Deronda was a little out of the circle in a dialogue fixed upon him by Mr.
Vandernoodt, a man of the best Dutch blood imported at the revolution: for
the rest, one of those commodious persons in society who are nothing
particular themselves, but are understood to be acquainted with the best
in every department; close-clipped, pale-eyed, _nonchalant_, as good a
foil as could well be found to the intense coloring and vivid gravity of
Deronda.
He was talking of the bride and bridegroom, whose appearance was being
waited for. Mr. Vandernoodt was an industrious gleaner of personal
details, and could probably tell everything about a great philosopher or
physicist except his theories or discoveries; he was now implying that he
had learned many facts about Grandcourt since meeting him at Leubronn.
"Men who have seen a good deal of life don't always end by choosing their
wives so well. He has had rather an anecdotic history--gone rather deep
into pleasures, I fancy, lazy as he is. But, of course, you know all about
him."
"No, really," said Deronda, in an indifferent tone. "I know little more of
him than that he is Sir Hugo's nephew."
But now the door opened and deferred any satisfaction of Mr. Vandernoodt's
communicativeness.
The scene was one to set off any figure of distinction that entered on it,
and certainly when Mr. and Mrs. Grandcourt entered, no beholder could deny
that their figures had distinction. The bridegroom had neither more nor
less easy perfection of costume, neither more nor less well-cut
impassibility of face, than before his marriage. It was to be supposed of
him that he would put up with nothing less than the best in outward
equipment, wife included; and the bride was what he might have been
expected to choose. "By George, I think she's handsomer, if anything!"

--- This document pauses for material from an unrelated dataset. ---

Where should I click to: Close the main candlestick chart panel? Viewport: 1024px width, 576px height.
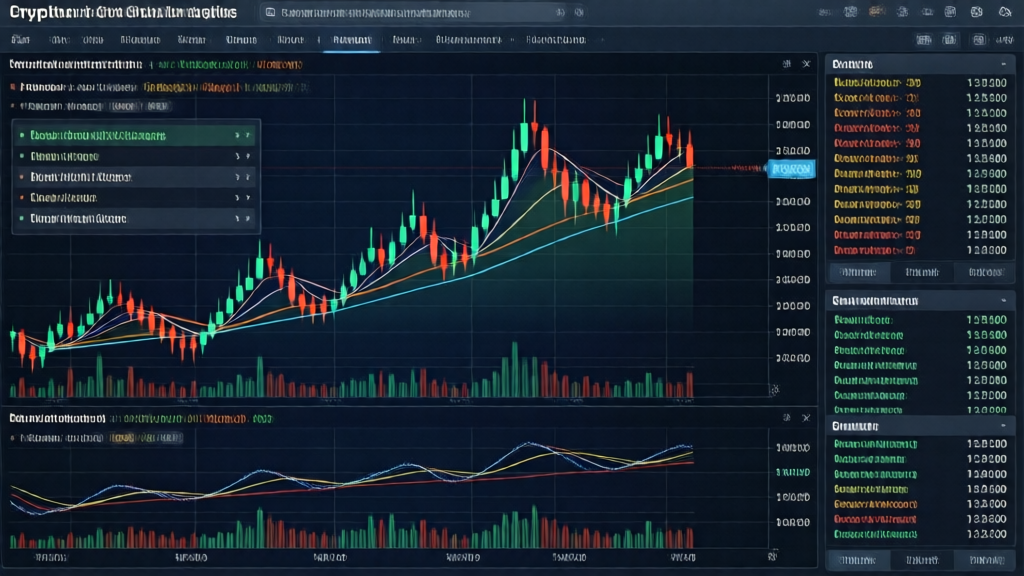(806, 63)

said Mr. Vandernoodt. And Deronda was of the same opinion, but he said
nothing. The white silk and diamonds--it may seem strange, but she did
wear diamonds on her neck, in her ears, in her hair--might have something
to do with the new imposingness of her beauty, which flashed on him as
more unquestionable if not more thoroughly satisfactory than when he had
first seen her at the gaming-table. Some faces which are peculiar in their
beauty are like original works of art: for the first time they are almost
always met with question. But in seeing Gwendolen at Diplow, Deronda had
discerned in her more than he had expected of that tender appealing charm
which we call womanly. Was there any new change since then? He distrusted
his impressions; but as he saw her receiving greetings with what seemed a
proud cold quietude and a superficial smile, there seemed to be at work
within her the same demonic force that had possessed her when she took him
in her resolute glance and turned away a loser from the gaming-table.
There was no time for more of a conclusion--no time even for him to give
his greeting before the summons to dinner.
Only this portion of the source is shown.